Faux wood on garage door fix up

I was asked to patch another faux finish. It seems like more and more, customers are calling to fix a job that someone else did.  This time is was a garage door that someone had painted with a faux wood finish.  The paint and glaze was peeling very badly.  Unfortunately, I didn't take a picture of the damaged area before I fix it, therefore, I can't post it.  There was no sense in posting the after picture, either.

But here is a close up picture of the neighbor's garage door that was faux painted by the same company.  As you can see by the picture, the glaze is already started to fade, harden and crack.  That's because the faux finisher used an oil based base coat and oil based glaze to faux paint the wood finish.

I spoke to a professional at a paint store and they explained that you should never use oil for outdoors because oil becomes brittle from the sun.  Water based paints are more flexible and expand differently with the heat.
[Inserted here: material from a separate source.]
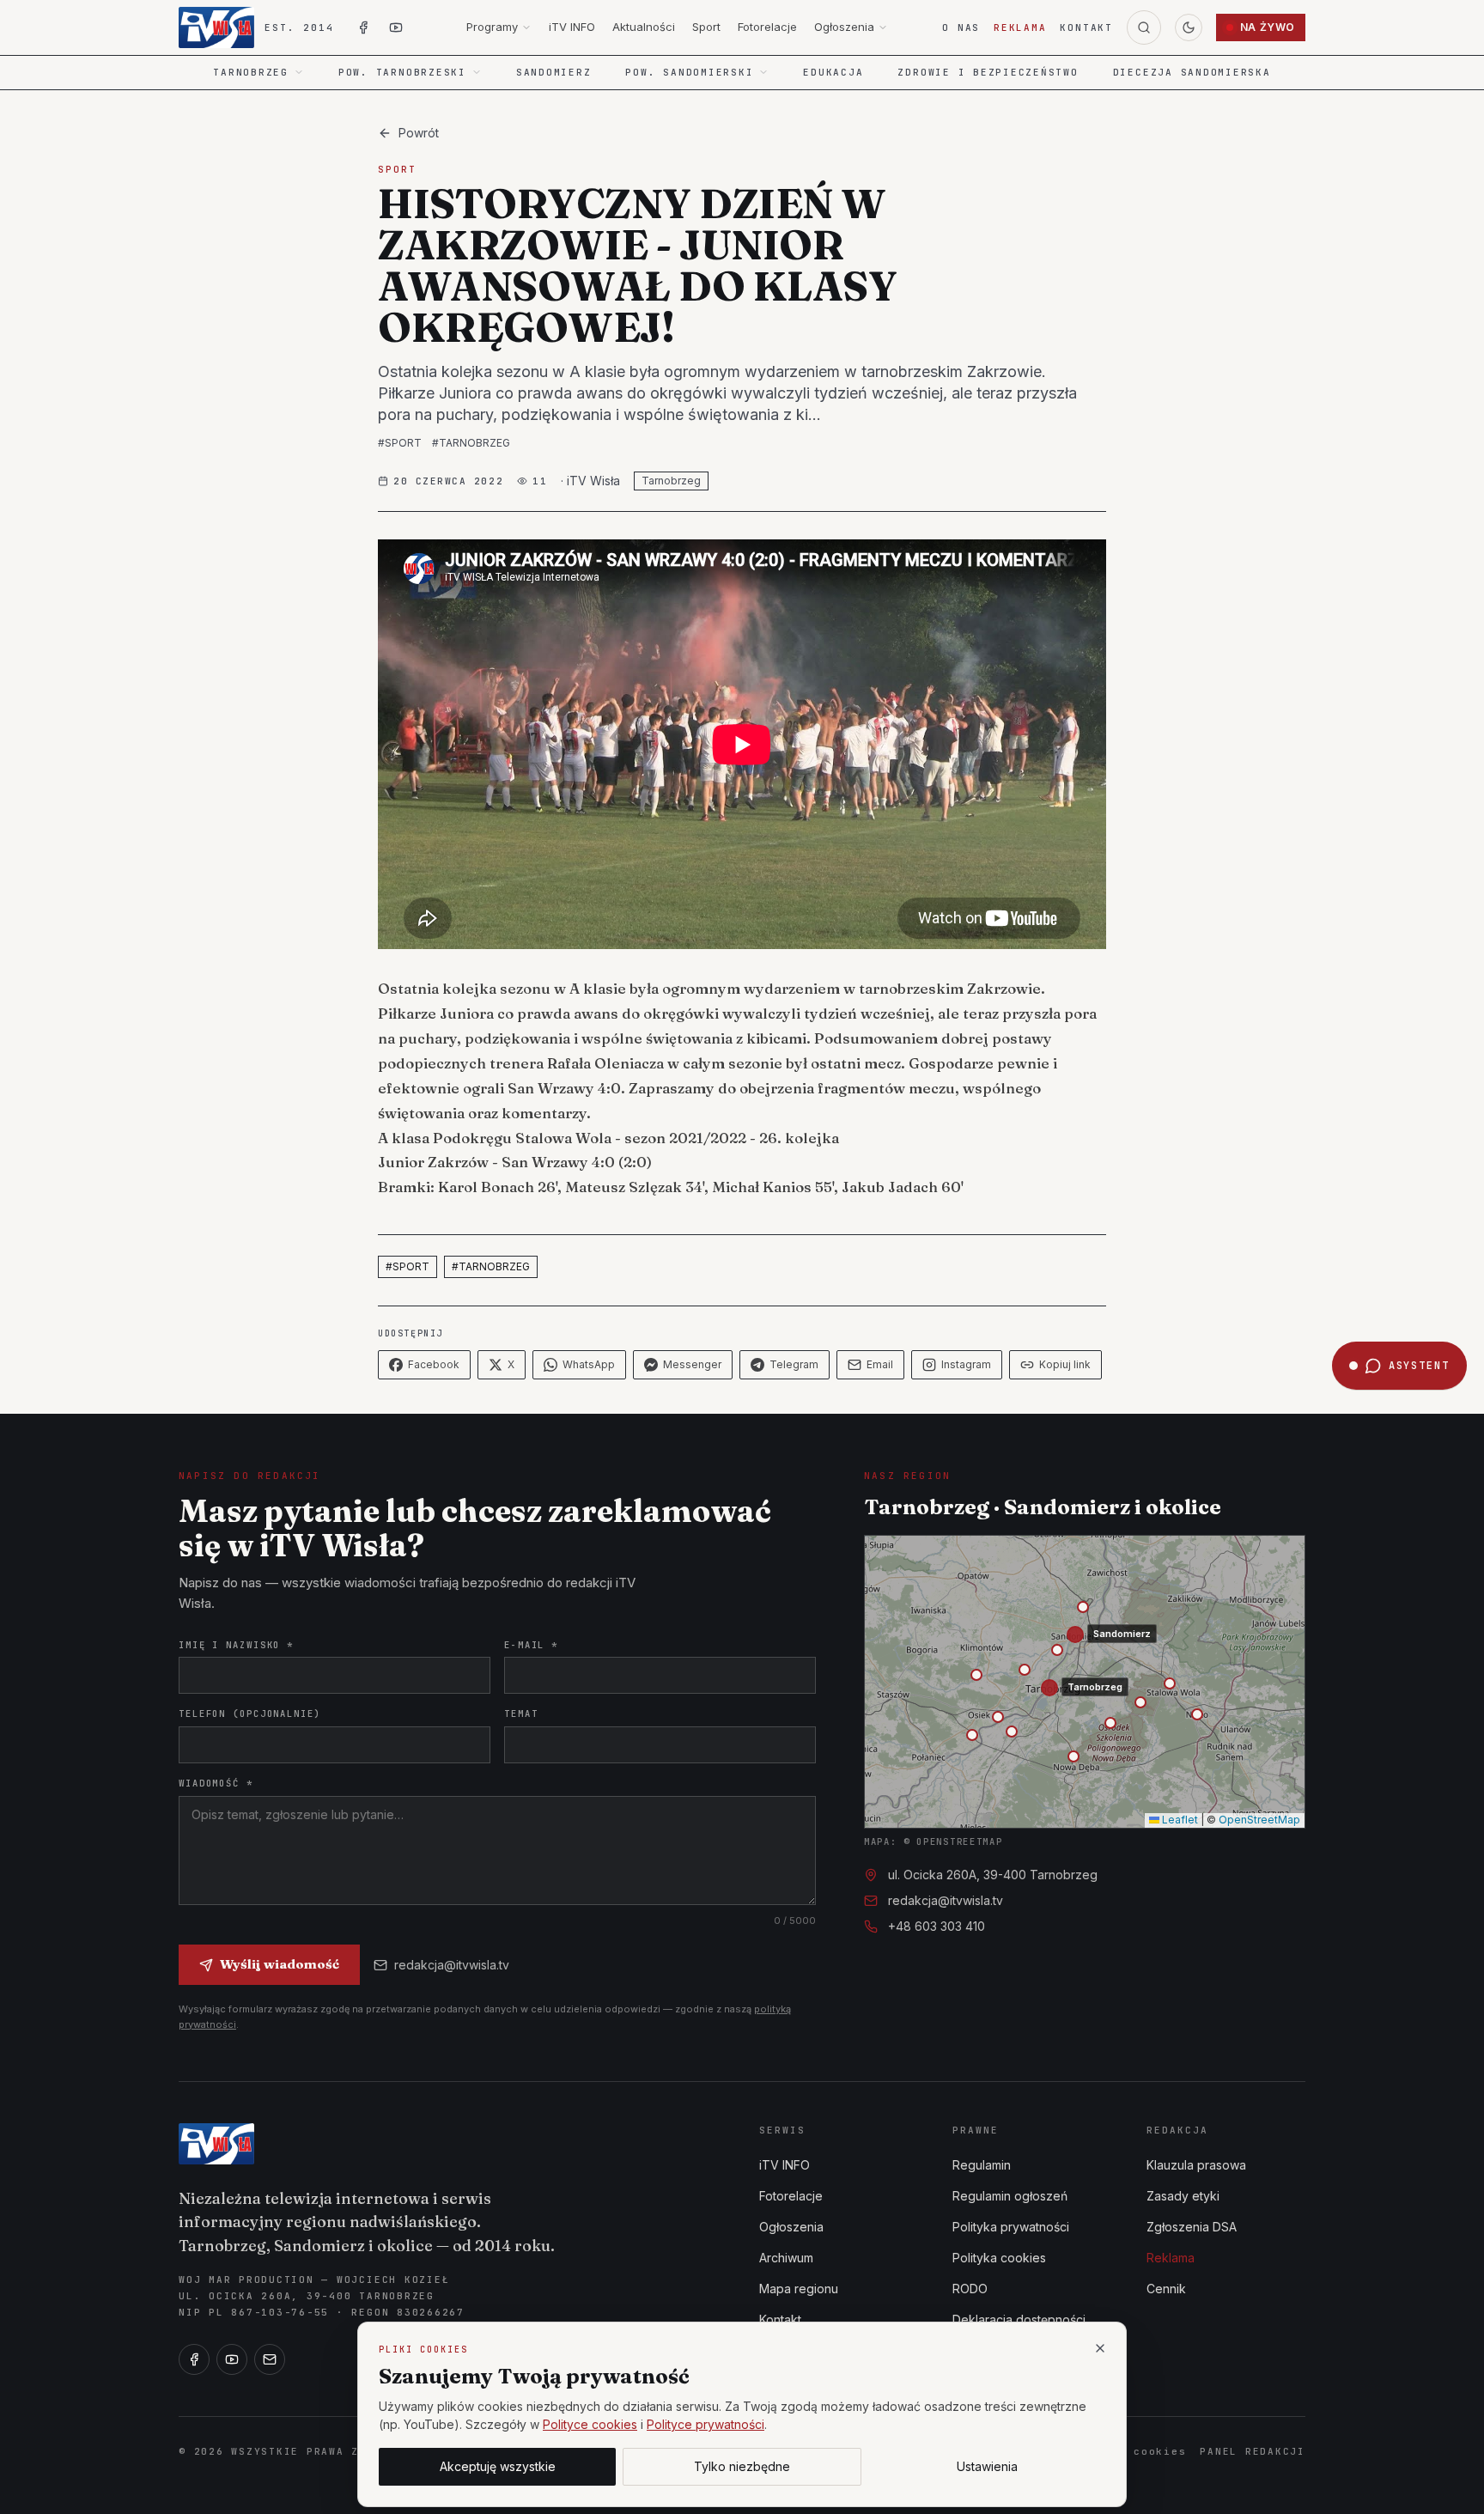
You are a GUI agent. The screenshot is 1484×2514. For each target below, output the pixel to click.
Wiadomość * (216, 1783)
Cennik (1166, 2288)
Therefore, they are a better option for exterior surfaces.

Why do some faux painters use oil glaze?
The open time for oil glazes is a whole lot longer than it is for water based glazes.  That's why some professionals prefer to use them.  However, as you can see by the picture, they don't hold up very well outdoors because of the sun.  So if your doors get a lot of exposure to the sun, you will be very sorry if you resort to using oil paints and glazes, in order to get the open time.  Besides, water based paints are usually more eco friendly paints.

How to faux paint wood grain with water based glazes
Using water based faux painting glazes can be difficult outside, especially if you are working directly in the sun.  The open time is decreased due to the heat.  Working in the shade is better, however, sometimes it's not an option.  Therefore, creating the faux wood effect quickly is the ideal solution.  Stay posted as we continue to develop our faux wood DVD.  The more I paint, the better ideas I am given by the Lord.